WFNMC is concerned with activities particularly when they have international significance or are significant within their own country.
"
Further information about the role of competitions for mathematics education, for attracting talent to science, for educational institutions and for the whole society, is contained in a paper presented at one of the sessions of Section 19 ("Mathematics Education and Popularization of Mathematics") at the International Congress of Mathematicians in Madrid, 20064 .
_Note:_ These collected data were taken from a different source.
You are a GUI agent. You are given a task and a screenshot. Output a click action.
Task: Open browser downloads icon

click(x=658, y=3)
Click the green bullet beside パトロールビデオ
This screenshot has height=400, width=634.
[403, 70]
The Essence and the Role of WFNMC


Like any other event with positive social impact, each competition or competition-like event generates a group of people dedicated to it. The group consists of team trainers, problem creators, organizers, and other people involved. Taken together, this group maintains and gives the shape of the event. It determines the current status and the future development of the event. This joint obligation (to keep the event floating) serves as a cohesion factor that gradually transforms the group (of sometimes potential rivals) into a vibrant network where collaboration prevails over rivalry. Such networks have a great "value-added" effect. Learning from others becomes a major source for improvement of own work. Unlike electrical networks in physics, where energy is conserved and where nodes with higher potential lose part of their potential to nodes with lower potential, mathematics competition networks tend to increase the potential of all of the "nodes" involved and increase the "energy" in the group. Typical examples of such networks are those associated with competitions as: The list is far too short to enumerate all networks that deserve to be mentioned here.
A good mathematics competition journal also creates such a network, which comprises the editorial board, the editors, the frequent authors, and readers. Famous examples here are the journals: The countless other forms of mathematics enrichment also create own networks. All these networks operate autonomously and independently from each other though many of the problems they face are similar in nature. Advancements in one network are not easily transferred to other networks. This is where the role of WFNMC is clearly seen:
  • to facilitate communication among the different networks,
  • to identify common problems faced by different networks,
  • to provide a proper framework for discussion of those problems,
  • to help newcomers join one (or more) of the networks.
As a matter of fact, some competition networks are connected to each other because they have common members (people who belong to two or more networks). Such people are of special interest to WFNMC because they, on one hand, know the situation in some networks and, on the other, can directly realize the goals of the Federation in the respective networks. Through them, the role of the Federation becomes feasible. Therefore, the essence of WFNMC is a "Global Network of Networks" which we further refer to as "Competitions Network" though not only competitions are meant.
This global Competitions Network resembles existing networks in other mathematical areas, such as Algebra, Geometry, Analysis, Differential Equations, Numerical Methods, etc. In fact, the Competitions Network covers the classical mathematical area known under the (somewhat misleading) name "Elementary Mathematics". Like other networks, this one operates and lives through its journals, conferences, workshops and e-mail. Periodical regularity of mathematics competitions however adds to the strength and vitality of mathematics competitions networks since people meet more often. Unlike other networks which are engaged mainly with research, the Competitions Network also facilitates the dissemination of best practices in curriculum development and in the work with talented youngsters. New problem solving techniques, new classes of problems, and new ideas about organizing competitions spread quickly around the world. We should not forget also that, through this global network, the Elementary Mathematics (which constitutes an important part of our mathematical heritage) is preserved, kept alive and further developed.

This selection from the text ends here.